„Lies das ganze Repository” klingt nach der naheliegenden Lösung und ist fast immer die teuerste. Ein mittelgroßes Projekt füllt das Kontextfenster, bevor die eigentliche Frage gestellt ist – und die Antwortqualität sinkt, je voller es wird.
Was am Ende läuft
Ein Ablauf, mit dem du in einer halben Stunde weißt, wie ein fremdes Projekt aufgebaut ist, wo die Arbeit hingehört und was dich beißen wird – bei einem Bruchteil der Token, die das naive Vorgehen kostet.
Schritt 1 – Erst fragen, was es überhaupt ist
Bevor irgendetwas gelesen wird: Build-Datei, README und Ordnerstruktur. Das sind drei Dateien und beantwortet die Hälfte der Fragen – welche Sprache, welche Abhängigkeiten, wie wird getestet.
Schritt 2 – Plan Mode statt Volltext
Mit Shift+Tab in den Plan Mode wechseln und fragen:
Verschaffe mir einen Überblick, ohne etwas zu ändern:
1. Einstiegspunkte und wie eine Anfrage durchs System läuft
2. Build-, Test- und Lint-Befehle
3. Die drei Stellen, an denen Änderungen erfahrungsgemäß wehtun
4. Was dir unklar geblieben ist
Nenne zu jedem Punkt die Dateien, auf die du dich stützt.

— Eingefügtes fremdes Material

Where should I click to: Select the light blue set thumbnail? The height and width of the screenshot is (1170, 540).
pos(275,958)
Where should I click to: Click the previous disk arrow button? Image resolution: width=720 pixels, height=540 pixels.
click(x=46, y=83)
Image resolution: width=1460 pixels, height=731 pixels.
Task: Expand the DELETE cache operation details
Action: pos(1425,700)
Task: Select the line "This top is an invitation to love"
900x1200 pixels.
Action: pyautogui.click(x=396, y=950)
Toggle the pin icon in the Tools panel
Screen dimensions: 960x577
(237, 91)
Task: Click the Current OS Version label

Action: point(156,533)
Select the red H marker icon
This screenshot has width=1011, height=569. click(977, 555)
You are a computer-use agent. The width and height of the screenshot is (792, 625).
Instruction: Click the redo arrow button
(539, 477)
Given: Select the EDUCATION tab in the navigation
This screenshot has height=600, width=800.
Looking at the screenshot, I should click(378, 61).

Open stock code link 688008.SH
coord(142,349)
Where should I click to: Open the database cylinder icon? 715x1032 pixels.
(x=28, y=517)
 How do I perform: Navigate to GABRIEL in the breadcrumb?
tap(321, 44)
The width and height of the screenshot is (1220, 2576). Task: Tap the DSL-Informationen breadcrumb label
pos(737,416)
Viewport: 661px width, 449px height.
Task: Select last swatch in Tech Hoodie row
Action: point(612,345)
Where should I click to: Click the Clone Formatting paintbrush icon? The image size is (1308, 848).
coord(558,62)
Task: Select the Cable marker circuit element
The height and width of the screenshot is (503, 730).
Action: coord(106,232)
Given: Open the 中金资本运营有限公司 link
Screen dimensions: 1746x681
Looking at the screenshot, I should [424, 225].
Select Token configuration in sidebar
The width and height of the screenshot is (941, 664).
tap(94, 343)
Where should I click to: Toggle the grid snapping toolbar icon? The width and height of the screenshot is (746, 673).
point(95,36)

Claude liest gezielt, statt alles einzusaugen. Punkt 4 ist der wichtigste: Er gibt dem Modell einen erlaubten Weg, Unsicherheit zu benennen, statt sie zu überspielen.
Schritt 3 – Suchen auslagern
Fragen wie „Wo wird diese Funktion überall aufgerufen?” öffnen viele Dateien. Genau dafür sind Subagents da: Die Suche läuft in einem eigenen Kontext, zurück kommt nur das Ergebnis. Dein Hauptkontext bleibt für die eigentliche Arbeit frei.
Schritt 4 – Das Gelernte festschreiben
Was du gerade herausgefunden hast, gehört in die CLAUDE.md des Projekts: Testbefehl, Konventionen, Fallstricke. Beim nächsten Mal steht es da – und muss nicht noch einmal erarbeitet werden.
Kurz halten. Was in der CLAUDE.md steht, wird in jeder Sitzung mitgelesen und kostet jedes Mal Kontext. Zwanzig gute Zeilen schlagen zweihundert vollständige.
Woran es meistens scheitert
- Alles auf einmal lesen lassen. Das Kontextfenster ist voll, bevor die Frage kommt – und Antworten werden mit der Füllung schlechter.
- Kontext nicht verdichten. Wenn Antworten unvermittelt nachlassen, ist meist der Kontext voll, nicht das Modell schwach.
- Erkenntnisse nicht sichern. Wer dieselbe Codebasis dreimal erklärt bekommt, hat zweimal umsonst bezahlt.